__WORK INSTRUCTION__: Only the lines below from the one containing "Task: Toggle sorting" to the one containing "This screenshot has height=952, width=1234." should be repeated, both included and unchanged.

__GIVEN RECORDS__:
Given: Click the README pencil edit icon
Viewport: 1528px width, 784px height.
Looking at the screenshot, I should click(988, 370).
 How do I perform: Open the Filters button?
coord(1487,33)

--

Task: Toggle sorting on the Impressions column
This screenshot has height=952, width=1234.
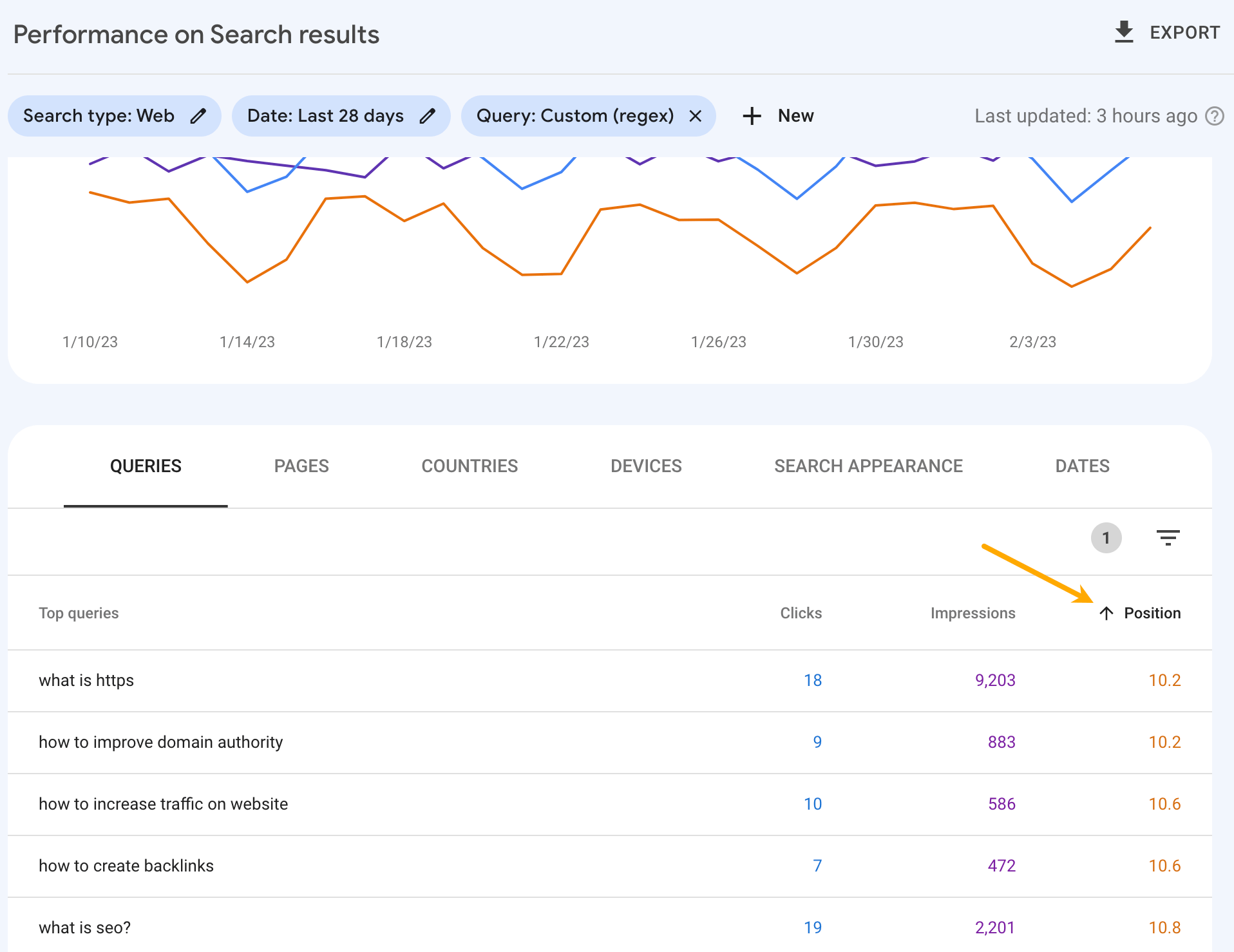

__ANSWER FOR THE TASK__:
Task: Toggle sorting on the Impressions column
This screenshot has height=952, width=1234.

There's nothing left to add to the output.